Source: Rule 144A(d) of the 1933 Act.

Must a reseller of restricted securities rely only on Rule 144A in making exempt resales?

No, Rule 144A is a non-exclusive safe harbor.

As a result, a reseller may rely upon any applicable exemption from the registration requirements of the 1933 Act in connection with the resale of restricted securities.

Typically, resellers that cannot rely on the safe harbor under Rule 144A will attempt to rely on the hybrid Section 4(1½) exemption, which is technically an offering under Section 4(1) that includes some of the basic features of a Section 4(2) transaction. See more @ What is the Section 4 (1½) exemption?.

In addition, resellers of restricted securities may resell such securities outside of the U.S. under Regulation S.

Also, if a non-affiliate reseller can satisfy the one-year holding period requirement of Rule 144(d)(1) and the other conditions and restrictions imposed by paragraphs (c), (e), (f) and (h) of Rule 144, it may rely on the resale safe harbor provided by Rule 144 for the resale of restricted securities. However, because of the requirement imposed by paragraph (c) of Rule 144, such resales are limited to restricted securities of issuers that have securities registered pursuant to Section 12 or 15(d) of the 1934 Act.

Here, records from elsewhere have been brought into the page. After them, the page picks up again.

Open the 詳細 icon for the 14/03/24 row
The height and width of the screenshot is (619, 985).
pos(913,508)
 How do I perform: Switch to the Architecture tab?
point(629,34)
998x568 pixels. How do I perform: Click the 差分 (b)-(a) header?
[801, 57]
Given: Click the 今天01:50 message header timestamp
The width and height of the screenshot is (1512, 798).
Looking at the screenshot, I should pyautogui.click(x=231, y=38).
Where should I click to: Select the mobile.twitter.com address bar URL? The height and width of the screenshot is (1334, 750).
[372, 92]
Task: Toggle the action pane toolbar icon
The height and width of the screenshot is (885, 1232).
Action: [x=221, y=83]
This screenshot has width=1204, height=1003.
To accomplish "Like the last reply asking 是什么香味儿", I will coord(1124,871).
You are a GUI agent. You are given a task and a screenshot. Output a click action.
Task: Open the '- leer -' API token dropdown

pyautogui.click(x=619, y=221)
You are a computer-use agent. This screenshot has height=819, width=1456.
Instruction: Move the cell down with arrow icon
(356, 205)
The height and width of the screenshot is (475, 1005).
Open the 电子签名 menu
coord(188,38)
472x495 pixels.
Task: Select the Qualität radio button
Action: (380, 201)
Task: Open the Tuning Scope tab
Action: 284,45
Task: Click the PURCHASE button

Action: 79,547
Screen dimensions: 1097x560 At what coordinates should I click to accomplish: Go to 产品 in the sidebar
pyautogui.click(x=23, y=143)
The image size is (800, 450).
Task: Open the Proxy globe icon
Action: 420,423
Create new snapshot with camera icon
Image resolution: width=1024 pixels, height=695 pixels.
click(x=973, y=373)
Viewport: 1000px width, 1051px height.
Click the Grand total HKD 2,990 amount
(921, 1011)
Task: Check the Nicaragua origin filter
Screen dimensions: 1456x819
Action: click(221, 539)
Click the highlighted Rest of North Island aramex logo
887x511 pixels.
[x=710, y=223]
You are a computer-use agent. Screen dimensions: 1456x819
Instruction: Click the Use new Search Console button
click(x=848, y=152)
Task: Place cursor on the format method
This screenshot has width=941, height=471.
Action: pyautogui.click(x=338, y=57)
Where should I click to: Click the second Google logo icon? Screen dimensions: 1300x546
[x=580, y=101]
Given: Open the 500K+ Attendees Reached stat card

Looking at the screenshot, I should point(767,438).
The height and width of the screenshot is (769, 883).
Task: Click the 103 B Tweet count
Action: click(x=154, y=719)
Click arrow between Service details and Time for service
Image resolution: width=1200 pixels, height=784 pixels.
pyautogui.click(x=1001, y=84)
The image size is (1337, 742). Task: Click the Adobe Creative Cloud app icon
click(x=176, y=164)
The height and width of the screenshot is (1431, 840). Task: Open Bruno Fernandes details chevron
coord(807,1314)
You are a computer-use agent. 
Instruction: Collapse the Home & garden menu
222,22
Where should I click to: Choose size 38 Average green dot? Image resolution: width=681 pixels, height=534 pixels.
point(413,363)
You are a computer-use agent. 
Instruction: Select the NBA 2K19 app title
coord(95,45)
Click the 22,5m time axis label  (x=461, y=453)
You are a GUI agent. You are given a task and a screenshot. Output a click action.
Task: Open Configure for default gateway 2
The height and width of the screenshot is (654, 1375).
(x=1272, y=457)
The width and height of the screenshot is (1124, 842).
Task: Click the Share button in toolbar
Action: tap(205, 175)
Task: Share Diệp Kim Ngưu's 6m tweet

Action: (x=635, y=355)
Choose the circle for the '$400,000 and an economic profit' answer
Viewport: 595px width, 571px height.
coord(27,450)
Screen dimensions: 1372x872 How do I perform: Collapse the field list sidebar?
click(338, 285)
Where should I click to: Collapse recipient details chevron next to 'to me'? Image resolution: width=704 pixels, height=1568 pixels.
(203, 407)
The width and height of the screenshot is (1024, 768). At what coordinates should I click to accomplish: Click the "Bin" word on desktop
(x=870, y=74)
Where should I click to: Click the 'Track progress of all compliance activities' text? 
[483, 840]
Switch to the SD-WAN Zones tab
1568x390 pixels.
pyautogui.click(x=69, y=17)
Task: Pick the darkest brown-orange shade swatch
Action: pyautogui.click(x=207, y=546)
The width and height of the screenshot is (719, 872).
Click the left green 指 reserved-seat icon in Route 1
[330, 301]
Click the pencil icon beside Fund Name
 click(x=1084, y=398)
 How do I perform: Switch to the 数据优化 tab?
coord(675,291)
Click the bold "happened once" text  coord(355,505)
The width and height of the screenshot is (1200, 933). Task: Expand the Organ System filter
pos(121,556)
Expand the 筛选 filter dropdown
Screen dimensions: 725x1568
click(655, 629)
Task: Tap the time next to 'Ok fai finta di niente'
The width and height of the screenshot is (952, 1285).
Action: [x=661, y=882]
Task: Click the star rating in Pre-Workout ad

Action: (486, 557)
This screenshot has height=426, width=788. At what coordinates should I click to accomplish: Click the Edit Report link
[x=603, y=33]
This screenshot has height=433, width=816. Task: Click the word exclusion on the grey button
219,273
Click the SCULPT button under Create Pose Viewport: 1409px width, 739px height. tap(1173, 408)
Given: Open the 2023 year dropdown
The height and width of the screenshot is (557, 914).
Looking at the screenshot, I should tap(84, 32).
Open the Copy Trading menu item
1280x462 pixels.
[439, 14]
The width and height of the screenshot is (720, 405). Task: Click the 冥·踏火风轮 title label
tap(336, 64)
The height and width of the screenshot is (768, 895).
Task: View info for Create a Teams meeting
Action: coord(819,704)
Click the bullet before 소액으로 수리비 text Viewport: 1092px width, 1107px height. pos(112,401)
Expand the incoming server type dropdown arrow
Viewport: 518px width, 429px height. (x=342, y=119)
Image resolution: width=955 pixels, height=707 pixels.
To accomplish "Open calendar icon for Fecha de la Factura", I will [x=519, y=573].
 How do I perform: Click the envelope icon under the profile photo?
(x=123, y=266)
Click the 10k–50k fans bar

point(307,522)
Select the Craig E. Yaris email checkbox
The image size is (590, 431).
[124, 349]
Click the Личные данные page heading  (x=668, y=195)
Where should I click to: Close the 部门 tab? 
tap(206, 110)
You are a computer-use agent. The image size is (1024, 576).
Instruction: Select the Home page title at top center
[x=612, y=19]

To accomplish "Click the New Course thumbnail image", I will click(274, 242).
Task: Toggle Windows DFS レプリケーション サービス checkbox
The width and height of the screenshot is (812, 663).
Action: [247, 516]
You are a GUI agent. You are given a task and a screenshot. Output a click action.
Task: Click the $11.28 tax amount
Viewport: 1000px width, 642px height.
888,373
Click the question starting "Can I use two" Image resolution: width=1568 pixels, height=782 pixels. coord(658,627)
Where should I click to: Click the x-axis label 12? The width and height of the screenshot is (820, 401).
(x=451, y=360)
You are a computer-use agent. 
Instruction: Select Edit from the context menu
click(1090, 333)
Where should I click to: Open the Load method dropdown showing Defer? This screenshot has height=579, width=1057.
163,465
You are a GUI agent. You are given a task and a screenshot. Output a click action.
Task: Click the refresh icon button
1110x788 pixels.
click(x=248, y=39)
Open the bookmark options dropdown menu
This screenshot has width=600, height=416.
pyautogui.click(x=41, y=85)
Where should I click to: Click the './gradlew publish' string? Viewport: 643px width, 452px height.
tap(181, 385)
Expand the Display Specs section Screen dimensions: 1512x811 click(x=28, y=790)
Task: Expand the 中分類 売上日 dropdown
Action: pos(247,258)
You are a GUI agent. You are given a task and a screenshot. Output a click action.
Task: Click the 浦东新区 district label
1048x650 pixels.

If the non-affiliate reseller can satisfy the two-year holding period requirement of Rule 144(k), it may rely on the resale exemption provided by Rule 144 for the resale of restricted securities even though the issuer of the restricted securities does not have securities registered under the 1934 Act. Moreover, the volume limitations of Rule 144(e), the manner of sale restrictions of Rule 144(f) and the notice requirement of Rule 144(h) are not applicable to such resale.

Source: Preliminary Note No. 2 of Rule 144. With respect to the resale of restricted securities pursuant to Rule 144, see J. William Hicks, Resales of Restricted Securities, at 5-3 (West Group 1999) (the non-affiliate that resells restricted securities pursuant to Rule 144(k) “can treat [as] irrelevant the fact that the issuer might be private or that material information concerning it might not be current or publicly available.”).

Are securities resold under Rule 144A freely tradable after such resale?

No. Securities acquired in a Rule 144A transaction are deemed to be “restricted securities” within the meaning of Rule 144(a)(3) of the 1933 Act.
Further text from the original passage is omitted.